▶ **What you are asked to do**
From the module specification that follows, return verbatim the part that opens with the words containing "The module introduces" and closes with "guided independent learning.".

▶ **Passage shown**
·····

CP4013 - Critical & Contextual Studies 1 (Art) (2018/19)
|Module specification||Module approved to run in 2018/19|
|Module title||Critical & Contextual Studies 1 (Art)|
|Module level||Certificate (04)|
|Credit rating for module||30|
|School||The Sir John Cass School of Art, Architecture and Design (The Cass)|
|Total study hours||300|
|Running in 2018/19||
Critical and Contextual Studies (CCS) Level 4 aims to orient and critically engage students in the history and theory of their discipline, its extent and conventions, and its broader social and material context in culture and contemporary practice.
The module helps students to reflect on what they see, and to read connections between different ideas that have shaped their discipline. In particular the module investigates how thinking and articulating ideas about practice in their field might be framed – for example in relation to history, the economy, society and the environment, or through theory and practice.
The module introduces students to a range of academic skills needed to produce a graduate-level study in their final year. It helps students to develop their own interests, and to reflect on and take responsibility for the development of their own learning. This includes surveys in the history of their discipline, research and writing workshops, seminars, library sessions, visits and tours in addition to guided independent learning.
Critical and Contextual Studies Level 4 is structured in the form of three equally-weighted, intensive teaching blocks. Each of these blocks culminates in a summative assessment. Assessments include a range of different modes of written assignments such as patchwork-writing, a case study, or an essay. The first assessment includes a 500–700 word learning reflection element. The syllabus and assessments are designed to support the development of academic skills, including inductions to using libraries and archives, critical reading skills, presentation skills, writing skills, working with feedback, avoiding plagiarism, referencing, as well as note taking, planning and time management skills.
The following themes and activities are indicative:
Orientatio LO1, LO2, LO3, LO4, LO5, LO6
Students explore a breadth of field – the sort of topics, readings and sources they might encounter; distinguish in this material artefactual or authoritative status of sources; research historical movements; learn to format and shape their writing including citations and text-types; reflect both in a formal exercise and as an ongoing basis in the VLE. Students reflect what a contemporary artist does, using the skills and knowledge needed to produce academic work appropriate to degree level study. In particular, the block will develop skills and confidence in writing, using style, sources and conventions appropriate to academic work. This will allow students to reflect on what an artist does and establish connections between art theory and art practice.

·····

▶ **Supplied information**
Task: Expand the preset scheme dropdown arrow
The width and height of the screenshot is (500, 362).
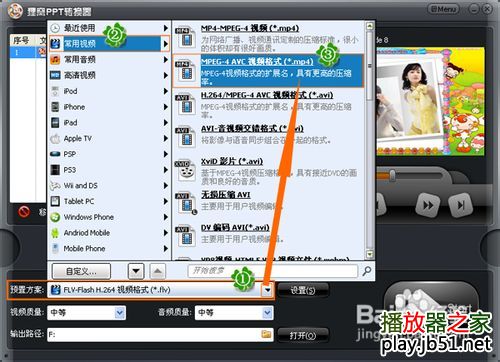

·····

▶ **Task output**
The module introduces students to a range of academic skills needed to produce a graduate-level study in their final year. It helps students to develop their own interests, and to reflect on and take responsibility for the development of their own learning. This includes surveys in the history of their discipline, research and writing workshops, seminars, library sessions, visits and tours in addition to guided independent learning.